Step by Step Processes

The page is a tutorial of sorts, that will show you how to gather and scrape, and refine and edit your data, and produce visualizations from your data that promote a better understanding of the trends and patterns you might have otherwise missed.

Webscraping - Gathering the Data

THis is an example of a Webscraper selector graph, which shows the selectors I created and how it will automatically go to scrape the next page of data Brief intro paragraph to tutorial To begin our project, we found three databases that contained data relating to Civil War monuments, markers or memorials. These databases include the National Park Service Soldiers and Sailors database, the Register of Historic Places, and the Historical Marker database. Using the Webscraper extension for Google Chrome, I, the Project Manager and Data Scientist, was able to gather two hundred and thirty six entries of data to be analyzed in our later visualizations. When using Webscraper, I had to first create a new sitemap with the URL of the webpage I Wanted to start the scraping at, which would be the root selector. Once the sitemap was created, I added a new selector under the root. When adding a new selector, I needed to give it a title, identify what type of data or action it would take from the site. The first selector I made, named "Title," was for a link that had the title of the monument, and once clicked, would have all the information I needed to scrape. After creating that selector under the root, I then created another selector under the Title selector, and asked it to scrape the text I selected, which was only three lines of text out of about twenty. Under the root selector, I then created another selector that would automatically scrape all pages of data, without me having to create a selector for each page, which would have taken a while since there were twelve of them. When I created this selector, I identified the type as a link, then placed this selector under the root, but also under itself, the key step that would enable the Webscraper to automatically scrape the following pages. Once the Webscraping was completed and the sitemap exported to an Excel spreadsheet, I was able to upload the spreadsheet into Google OpenRefine.
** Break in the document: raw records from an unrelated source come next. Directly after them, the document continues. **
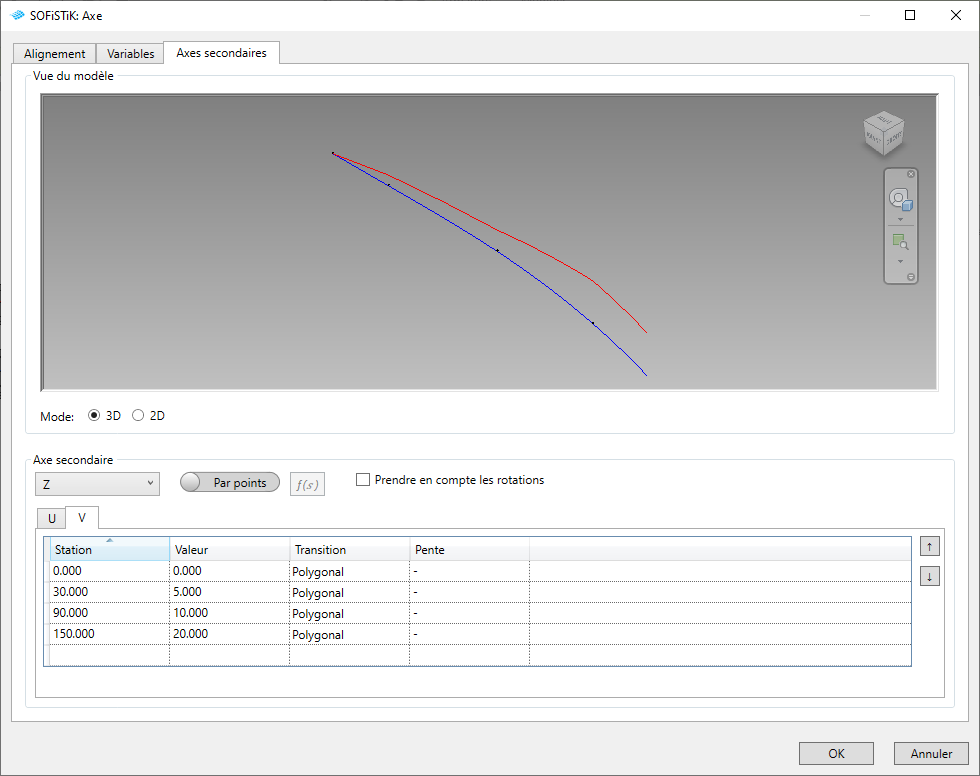The width and height of the screenshot is (980, 776).
Task: Open the Z secondary axis dropdown
Action: click(96, 484)
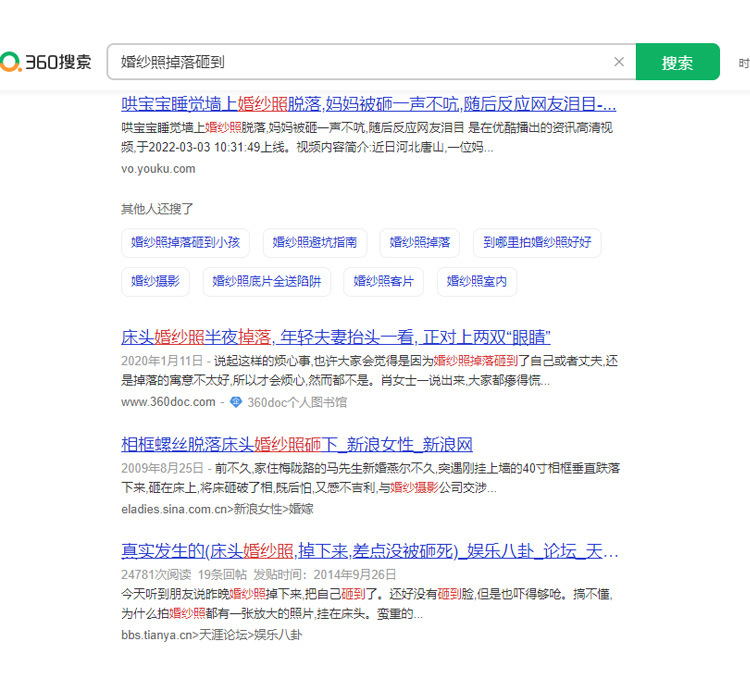This screenshot has height=680, width=750.
Task: Click the 360搜索 logo
Action: pos(47,62)
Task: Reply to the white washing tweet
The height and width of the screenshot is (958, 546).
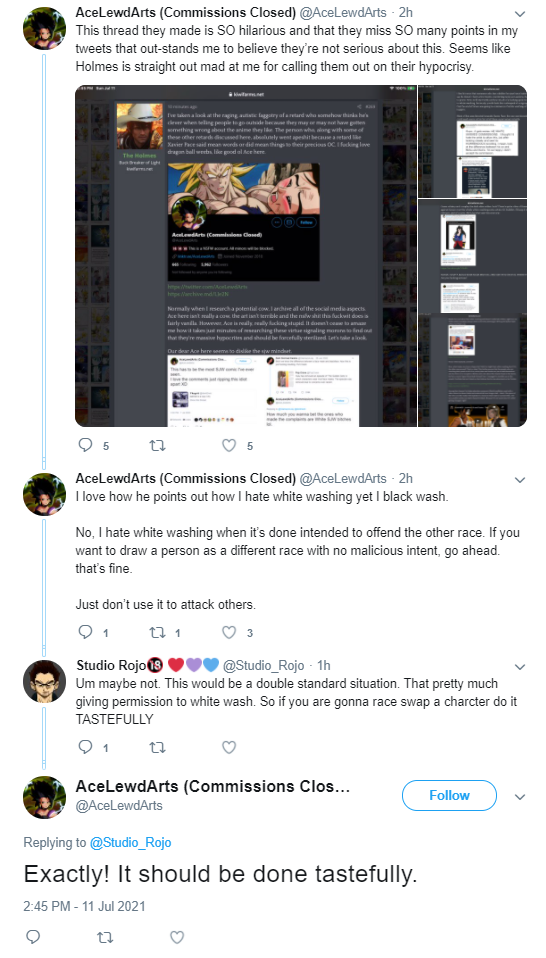Action: [x=86, y=632]
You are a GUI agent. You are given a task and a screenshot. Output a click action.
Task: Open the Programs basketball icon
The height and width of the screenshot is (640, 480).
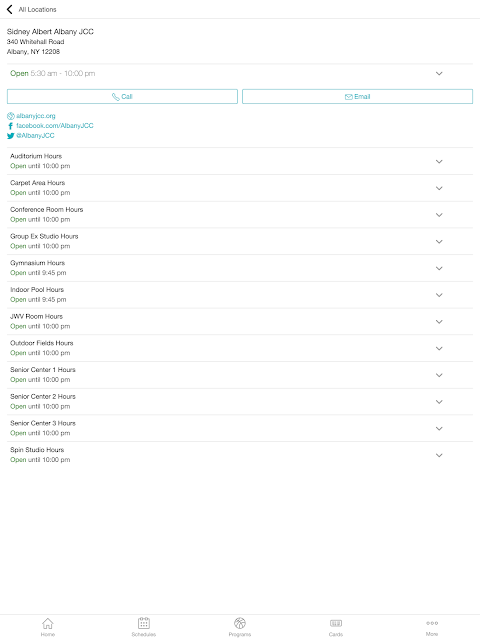(x=240, y=623)
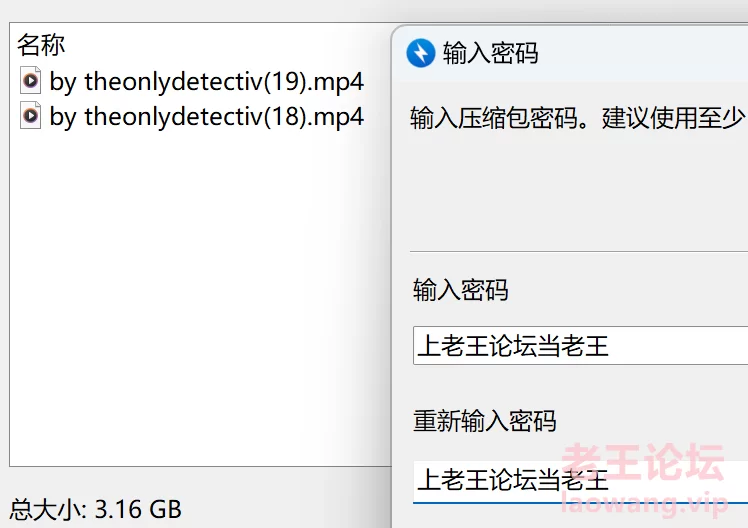Focus the 输入密码 password field

click(580, 346)
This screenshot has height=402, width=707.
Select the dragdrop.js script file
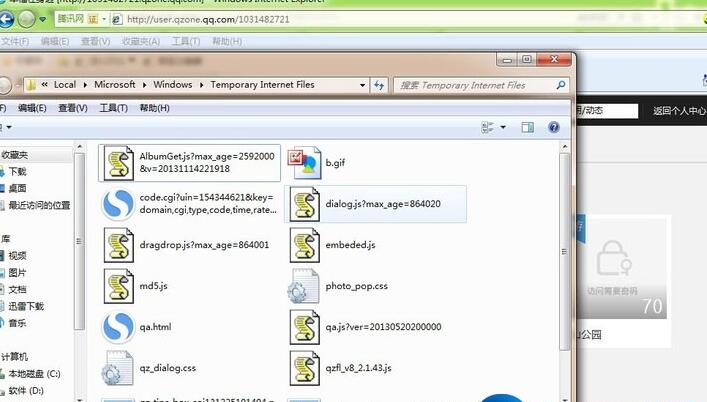tap(120, 245)
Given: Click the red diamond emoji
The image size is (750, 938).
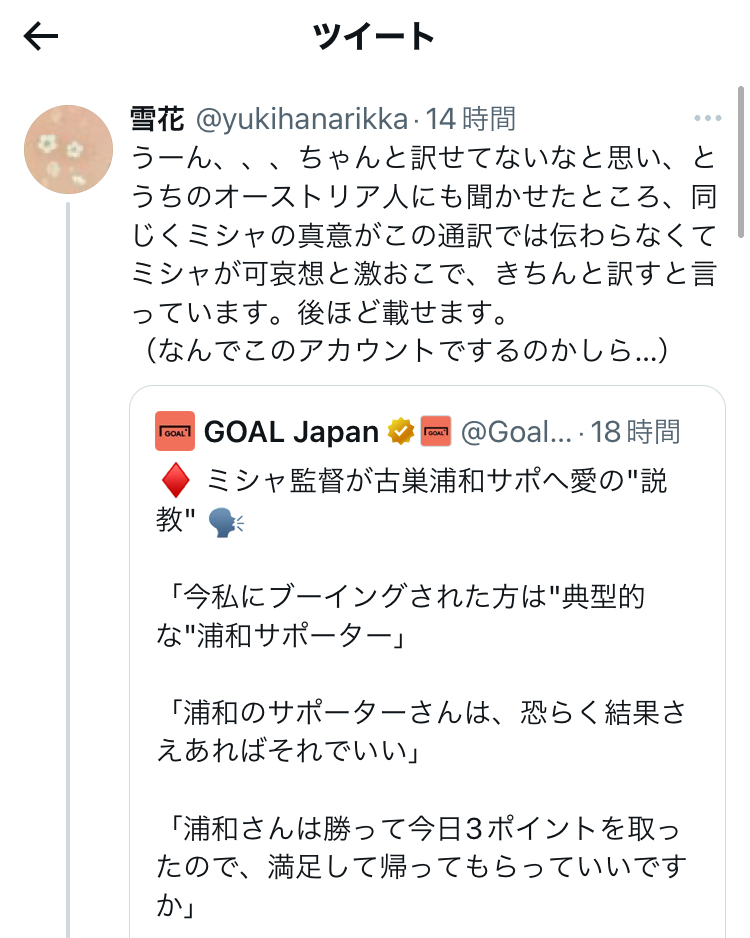Looking at the screenshot, I should 175,483.
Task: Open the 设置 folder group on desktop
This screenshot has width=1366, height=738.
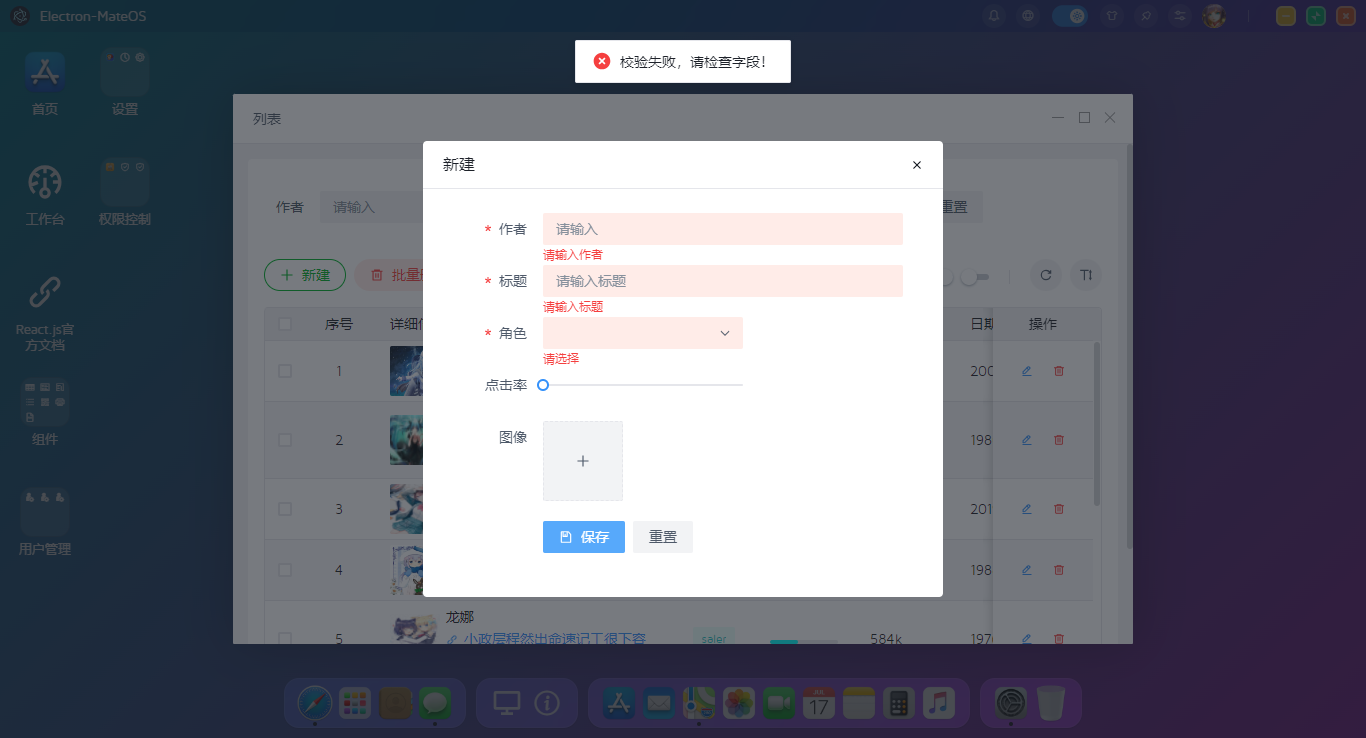Action: coord(125,73)
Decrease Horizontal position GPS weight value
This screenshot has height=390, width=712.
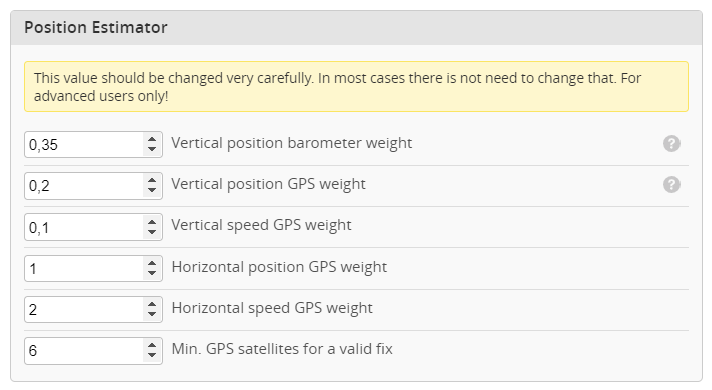(x=152, y=273)
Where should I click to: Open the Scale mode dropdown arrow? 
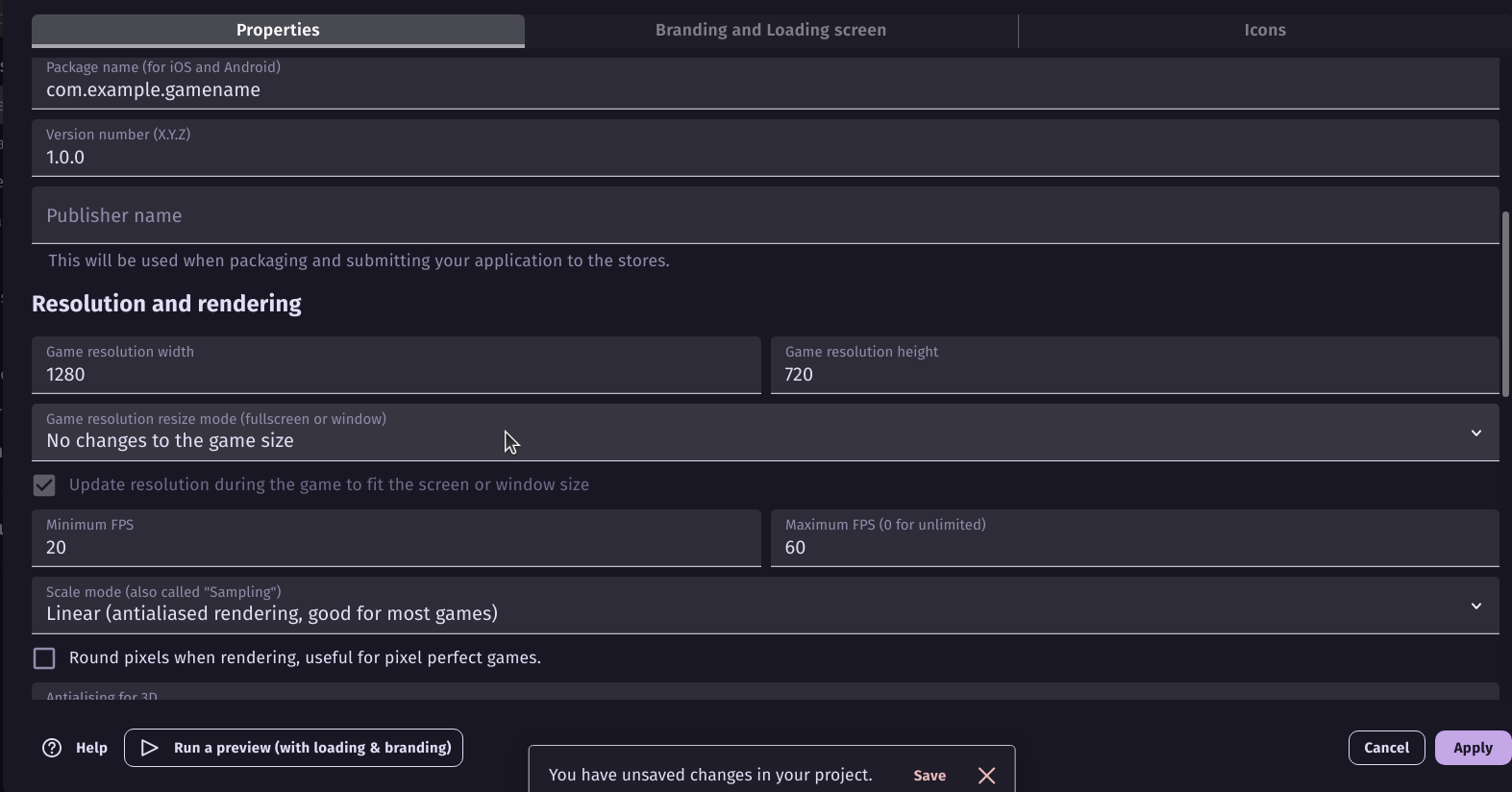pyautogui.click(x=1475, y=606)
OpenRefine - Cleaning the Data

An example of using the text facet to edit the data and remove things like extra spaces from the ends of some words OpenRefine is a data editing program that allowed me to clean up the data and identify problems with it. For instance, I was able to use the Text Facet option in OpenRefine to delete any spaces that may be after certain data entries, so it would be grouped with other identical entries that didn't have the space to begin with. Splitting the data into multiple columns I was also able to use OpenRefine to remove columns, and split one column that had multiple sets of data into multiple columns. Once I was done cleaning up the data in OpenRefine, I could then export the project and enter it into Tableau to create visualizations for it.

Tableau - Visualizing the Data

Tableau dashboard Tableau was the program used to create visualizations from the data as a way to visually illustrate trends and patterns better than numbers in a spreadsheet could. Tableau is a relatively easy program to use, and I began by uploading my excel spreadsheet with my cleaned data. Once the data is uploaded, Tableau organizes it based on the columns that were present in the spreadsheet and if they were numerical values or not. Tableau has areas already designated as columns and rows, and I was just able to put certain data into the row field and other data into the columns field. Or, I could put two pieces of data in the row field, and then have the column field be the number of records I have in those two data fields. Tableau example of columns and rows After I learned the basics, I began experimenting with the different combinations of my data and the types of varying visualizations they produce. I was able to play with the sizes and colors of the visualizations, to produce visualizations that best captured the trends in my data I was trying to illustrate. I was able to create multiple dashboards where I could place two visualizations side by side to compare or contrast, and then, finally, I was able to export the visualizations as images, and also as interactive links that are visible on this website.